The music on This is all yours again is experimental. There's no easy way into this album. Sounds are at times fragmentary, songs cut ups, non free-flowing pieces of music, it's all there again. But a soon as I've written this, I have to admit that This is all yours puts me on the wrong foot the whole time. The odd 'Intro' is followed by the nearly classical music of 'Arrival in Nara'. The sparse piano, the just as sparse guitar notes and a plucked bass. Somehow a hint (suggestion even?) of a brushed snare drum. A song so slow, that it seems to go on for ever. There's even singing after a "long" silence. Nostalgic beauty, that is what 'Arrival in Nara' is, nothing I associated with Alt-J nor ever expected from this band that somehow promised to make a career out of musical prickly pears. 'Nara' is less nostalgic, but a surprisingly warm song. ("Love is the warmest colour" is a part of the lyrics.) Also a quality I did not associate Alt-J with. More distance and stand-offish, to be precise.
'Left hand free' is a totally odd one out. A bit of a rocker, like they produced in the 70s. With this lazy guitar riff. To make it somehow more contemporary, the vocals get a bit of a treatment, sounding almost gnarly. To compensate the listener is treated to a class of kids blowing a wooden flute. Why not?
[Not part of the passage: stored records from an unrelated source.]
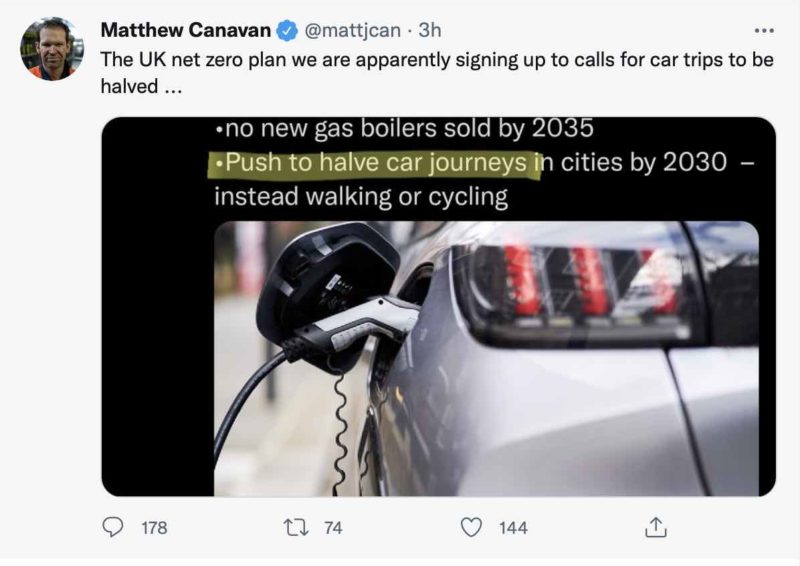Click the 'no new gas boilers' line in image

[x=405, y=130]
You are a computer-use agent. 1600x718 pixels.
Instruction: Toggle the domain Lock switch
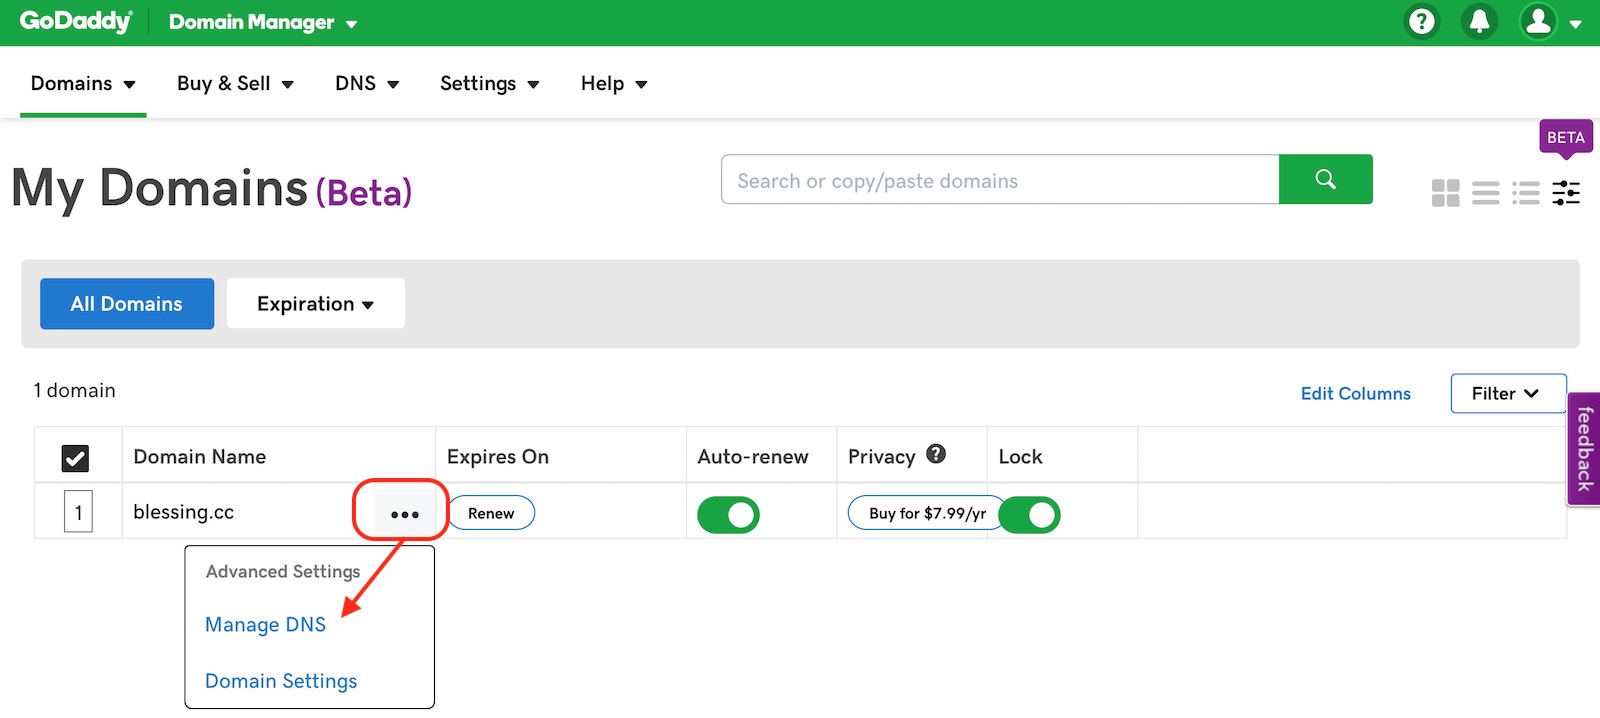(1030, 515)
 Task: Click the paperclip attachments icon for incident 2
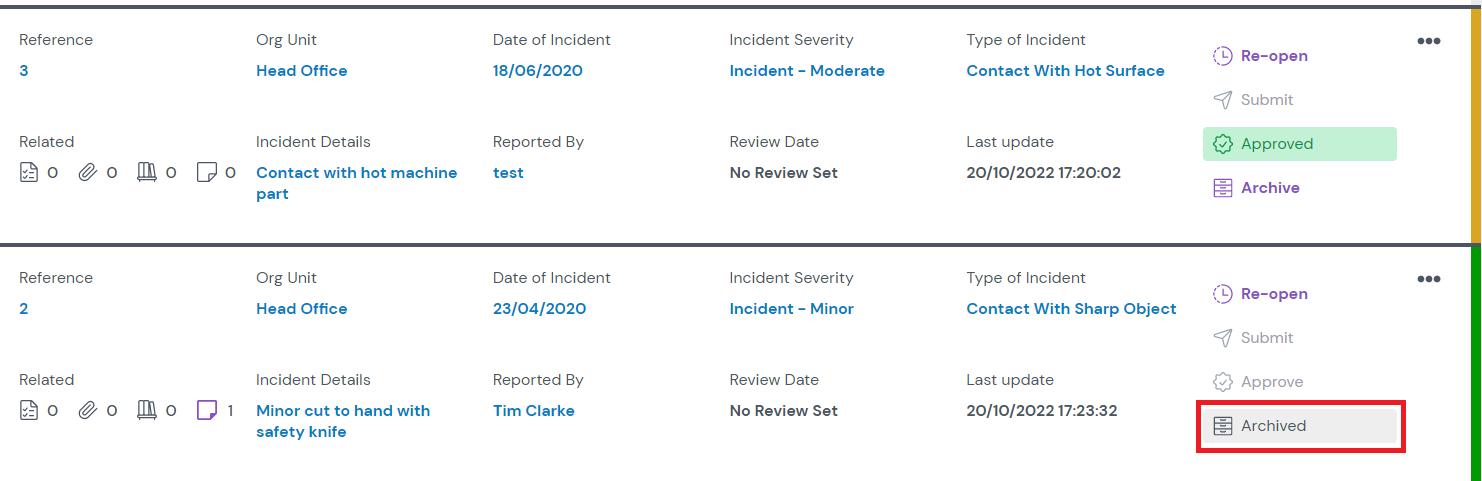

Speaking of odd ones out! 'Garden of England' is a bit weird if I'm honest and still it works in this context. That is the really weird thing about This is all yours. Totally rustic U.K. country side, rural England on flute.
'Choice kingdom' also has to do with Britannia. Again this song is rest itself. As if Alt-J is demonstrating through its music: There is no pressure on us with this second album. The band certainly dare to take its audience everywhere that it wants it to go. Just follow, you won't be disappointed, is the invitation of the band. I just did; surrendered. 'Hunger of the pine' lends some from 'O Superman', Laurie Anderson's only hitsingle and some from Miley Cyrus and why not? The sample works in the song. Both parts are just a start for the song, that builds wider and broader and becomes more interesting by the second. Alt-J surely has listened to The National as well. The wideness of a song and the seriousness mix here in a familiar way.
Taking the whole album in, This is all yours may surprise less then 'An awesome wave', but to me is more consistent or I've gotten used to Alt-J, but either of the two. At this point in time I can't be called an Alt-J fan yet, but this is a step in the right direction as far as I'm concerned. The band has found a middle ground between experiment and songs. 'Warm foothills' is such an example. Cut up technique in the alternated vocals, warm glowing music. A warm version of Radiohead at its most extreme. Something like that.
This is all yours can be called a lot, but not an easy album. It is hard work to sift through all the ideas that went into it. The different styles and different approaches make the album hard to decipher. By taking your time it is possible to warm to the album. Something that 'An awesome wave' never managed to do with me. 'This is all yours' may just do so over time. With an invitation like the one Alt-J presents to the world, it is kind of hard to resist trying, isn't it? I just love surprises.